Par exemple, le droit relatif aux droits humains fournit un cadre clair pour arbitrer les intérêts concurrents dans le développement de la technologie : sa jurisprudence établie exige que les restrictions aux droits humains (comme le respect de la vie privée ou la non-discrimination) soient prescrites par la loi, poursuivent un but légitime, et soient nécessaires et proportionnées à cet objectif. Chaque terme est un concept défini permettant une évaluation et une responsabilisation objective.
Les lignes directrices de l’UE incitent à penser que l’adhérence aux principes éthiques place la barre plus haut que la stricte conformité avec les lois qui ne sont pas toujours d’actualité avec la technologie ou qui peuvent ne pas être adaptées pour traiter de certaines questions. Cependant, en réalité, l’éthique est bien plus aisément manipulable en faveur des projets d’une entreprise ou d’un gouvernement et ne permet ainsi qu’un recours limité à quiconque serait en désaccord.
Les droits humains offrent un cadre global pour évaluer pleinement l’impact potentiel d’une technologie disruptive comme l’IA sur l’ensemble de nos droits et de nos libertés (civils, politiques, économiques, culturels et sociaux) et ne laissent aucune zone grise.
De plus, ils ont l’avantage d’offrir des normes de bonnes pratiques éprouvées et largement acceptées dans le domaine de la protection et du respect des droits humains, notamment les principes directeurs de l’ONU relatifs aux entreprises et aux droits de l’homme. Par exemple, la diligence en matière de droits humains en vertu des principes directeurs de l’ONU comprend le fait de communiquer sur la manière dont les effets sont identifiés et traités, ce qui revêt une importance encore plus forte quand il s’agit du développement d’une technologie qui est souvent mal (voire pas du tout) comprise. Les détenteurs de droits qui sont affectés doivent également avoir accès à un recours utile. Ce sujet est débattu dans le cadre de l’IA, par exemple en lien avec le « droit à l’explication » de la prise de décision automatisée en vertu du RGPD de l’UE. Mais la forme que devrait prendre ce recours utile est encore floue et pourrait être définie plus précisément à l’aide des principes directeurs de l’ONU l’homme (selon les critères de légitimité, d’accessibilité, de prédictibilité, d’équité et de transparence).

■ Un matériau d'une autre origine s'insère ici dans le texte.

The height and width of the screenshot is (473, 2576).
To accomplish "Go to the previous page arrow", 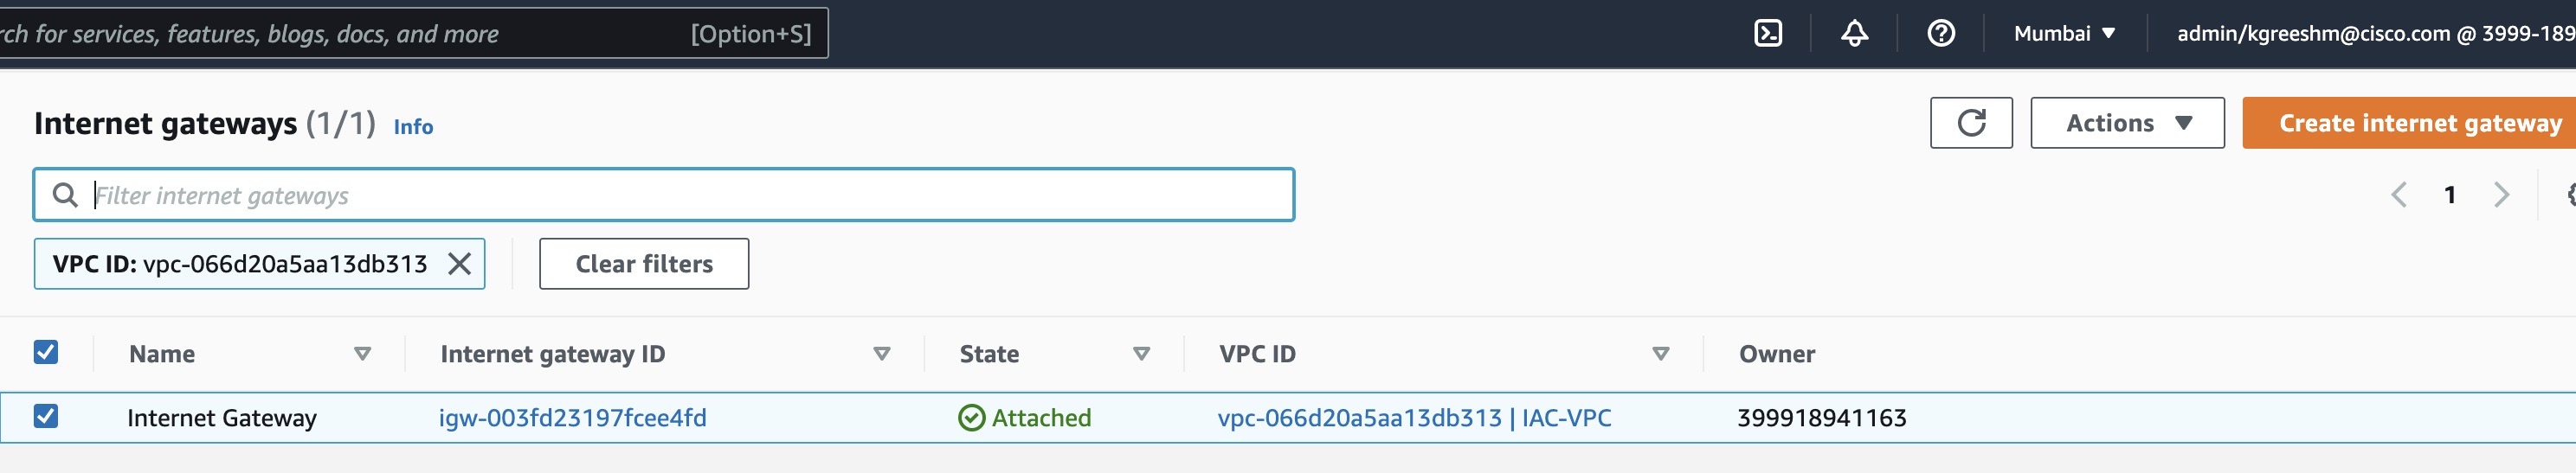I will (2398, 194).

Ce qui ne veut pas dire que le débat et les lignes directrices éthiques devraient être abandonnés mais que les spécialistes des droits humains devraient les utiliser comme base de départ afin d’aller plus loin pour s’assurer d’œuvrer en faveur d’un cadre juridique mondial applicable servant à réglementer la technologie de l’IA tout en étant suffisamment adaptable à un futur qu’il nous reste à imaginer.